Legendary management guru Peter Drucker never actually said, ‘Culture eats strategy for breakfast’. But the epigram stuck. In fact, the two are entangled; an effective strategy requires an enabling culture.
This is Part 1 | Read Part 2 | Part 3
[Listen to audio version, read by David Hodes]
But what is culture? When asked this question, many provide the tautologous answer ‘the way we do things around here’. Such a response does not help answer the critical questions of a given organisation’s culture at a given time in its history, and how a productive and generative culture might be cultivated into the manageable horizon.

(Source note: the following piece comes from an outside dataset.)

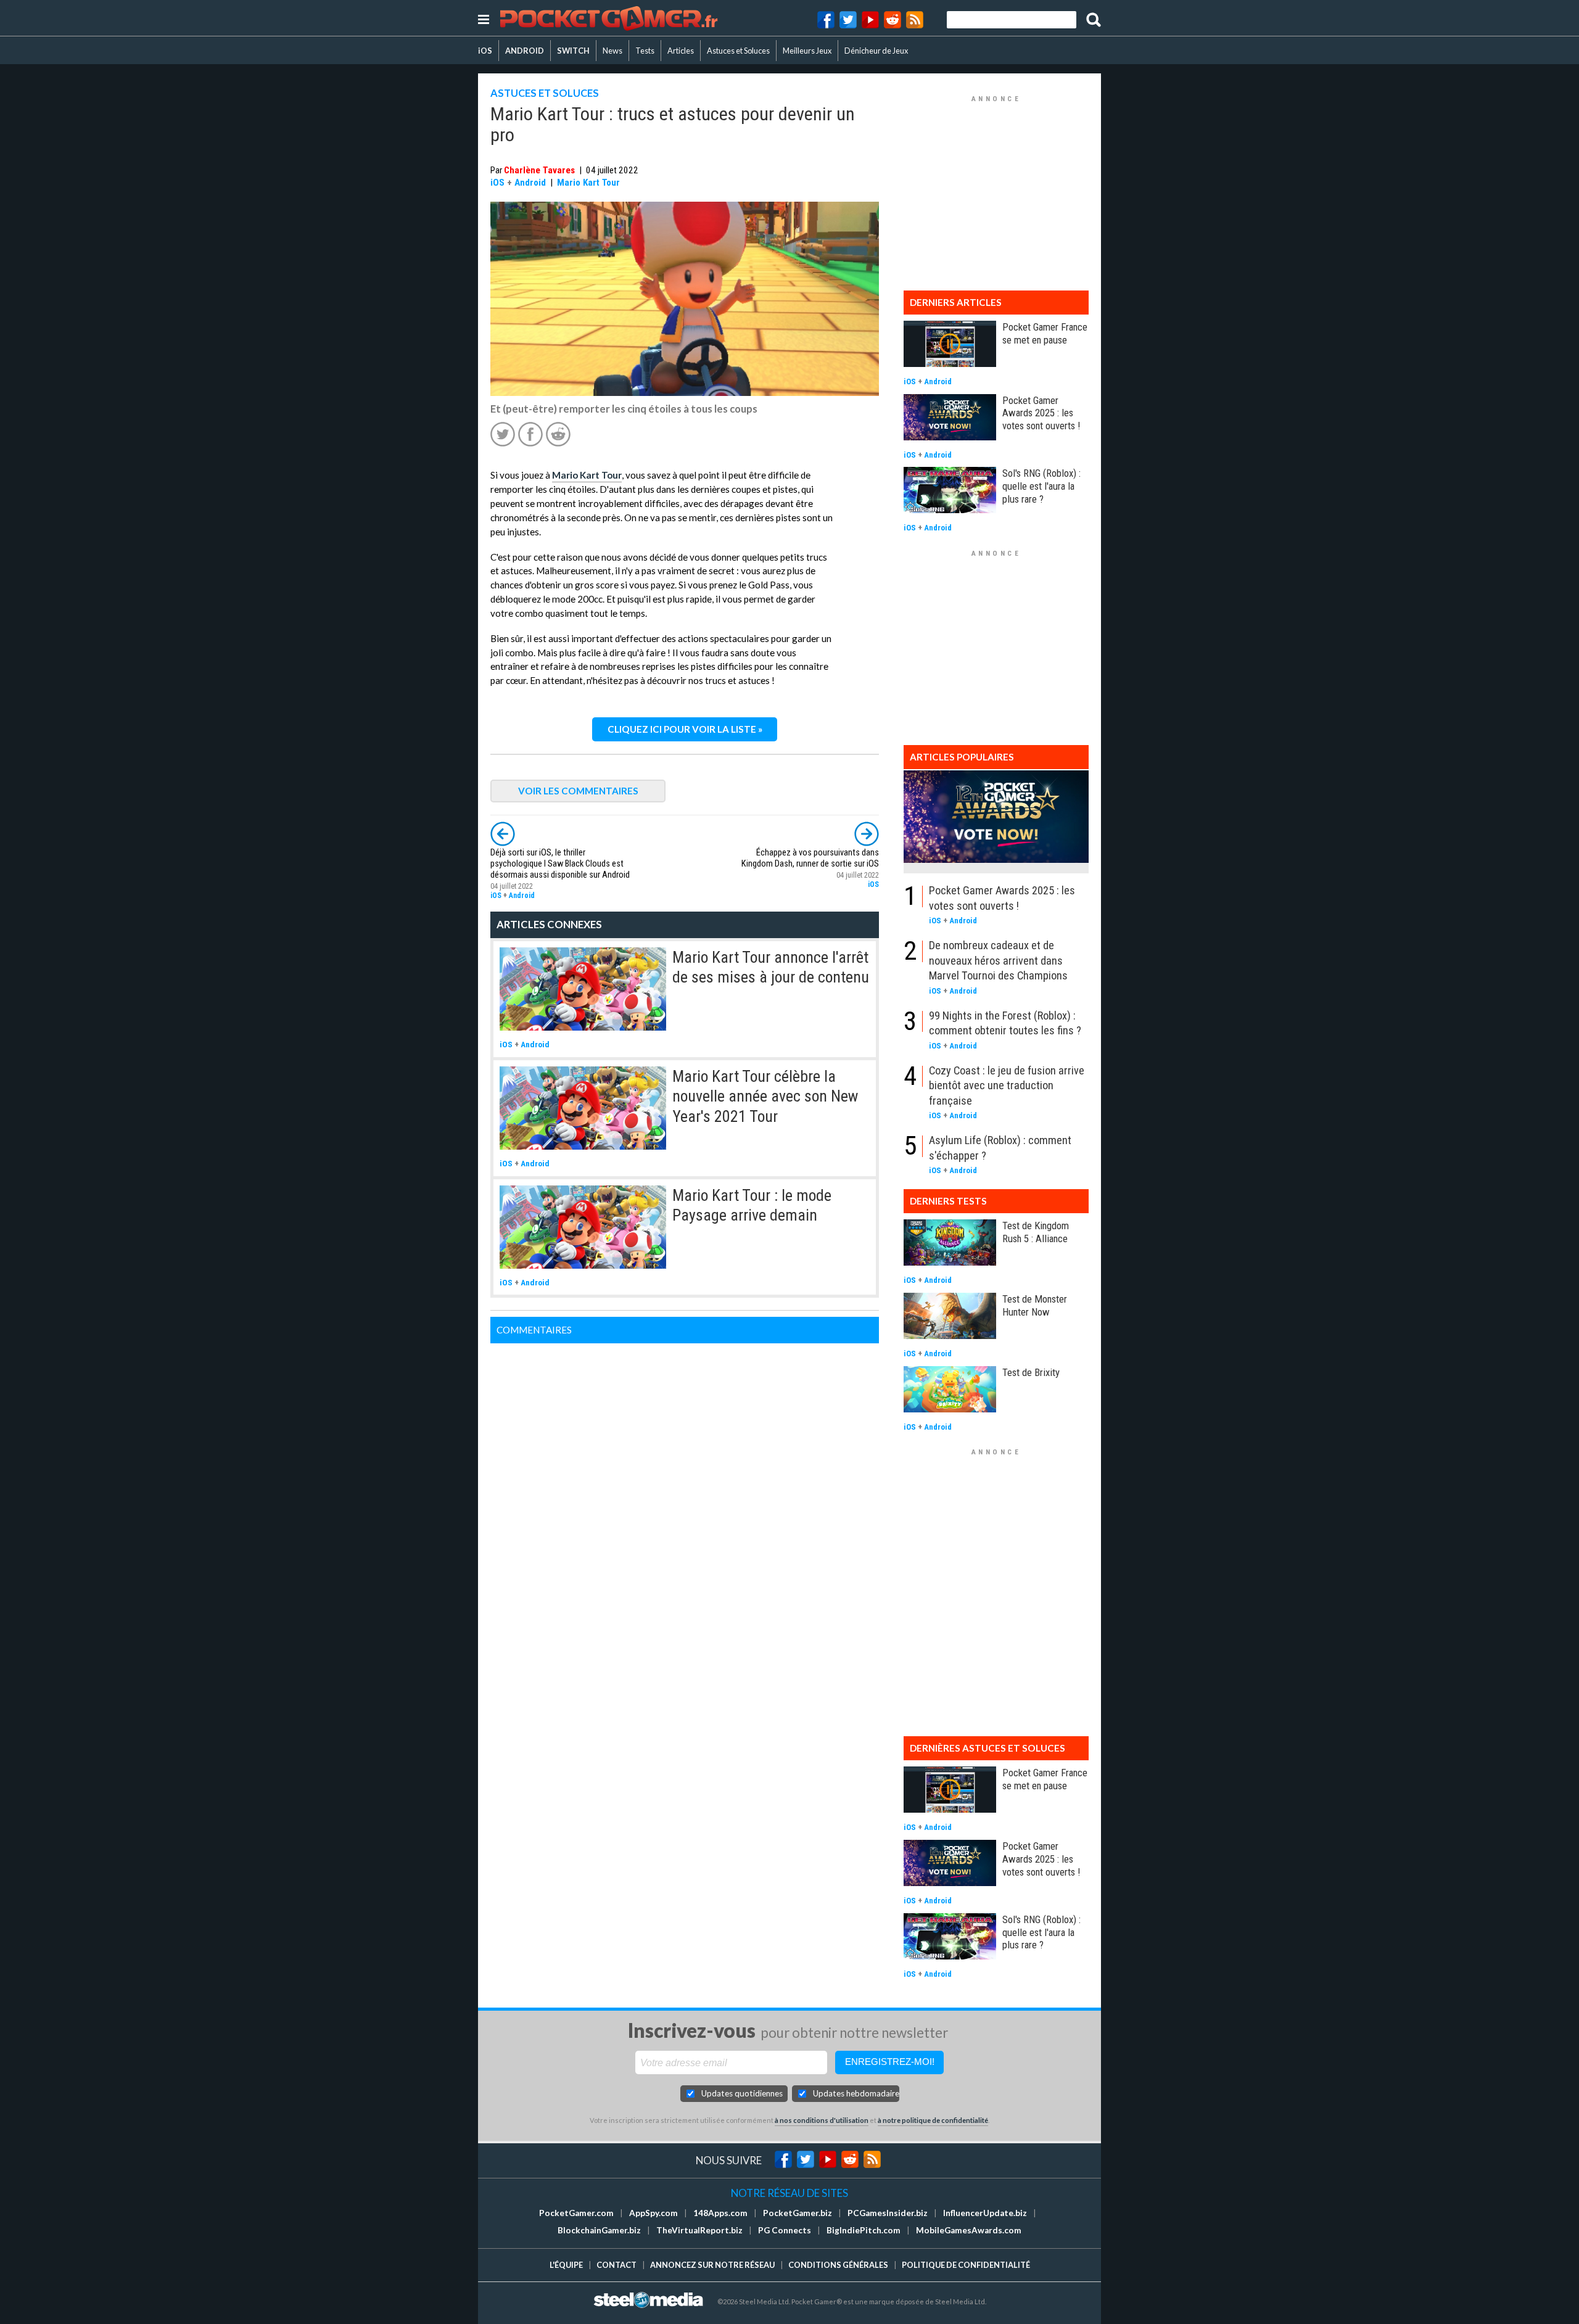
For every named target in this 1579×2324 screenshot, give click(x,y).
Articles (680, 51)
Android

Much of my understanding of culture comes from the work of Emeritus Professor Ed Schein, who founded the Centre for Organisational Learning at the MIT Sloan School of Management. Schein’s model invites us to look at three levels of culture: artefacts, espoused beliefs and values, and basic underlying assumptions.
The iceberg metaphor is helpful here in that what we see at the top, above the waterline, is the manifestation of what is going on at a much deeper level. You may walk into an office or worksite and look at the general presentation of the work environment. Is it tidy, freshly painted, filled with light, or dark and dingy? Are the spaces intentionally set out like an Apple Store, or is it all rather more like the office of an inundated cohort of junior law clerks? How do people behave towards each other? Are they competitive or collaborative? Bureaucratic or in flow? Cynical or inspired? Family-like or formal? These are artefacts. But even with these, it’s not easy to know what’s really going on, based only on simple observations of what our senses feed to the meaning-making machine of our minds.
Dig a bit deeper, and we are in the realm of espoused beliefs and values. Espoused because they are what we read on the posters, see on the presentations, and hear from the functionaries when we ask questions about ideals, goals, values, and aspirations. When we notice a discrepancy between the espoused values and the actual behaviours, we’re likely to be fed some well-rehearsed rationalisations: ‘Mary’s behaviour is not congruent with our publicly stated value of inclusion, and we have had a lot of complaints about her abrasive and demeaning management style. Still, her personal story allows us to help her more fully activate the better angels of her nature, as, despite everything else, she delivers the results the business is looking for.’
Down at the deepest level, we are into the realm of the unconscious—the same domain that informs the myths we live by. In that domain, we answer the questions about the meaning and purpose of our lives, how we got here, and what we will do with the finite time we have left. In a productive culture, there is a deep congruence of value at all the levels within which we operate: the personal, the team, the organisation, and the society in which we live.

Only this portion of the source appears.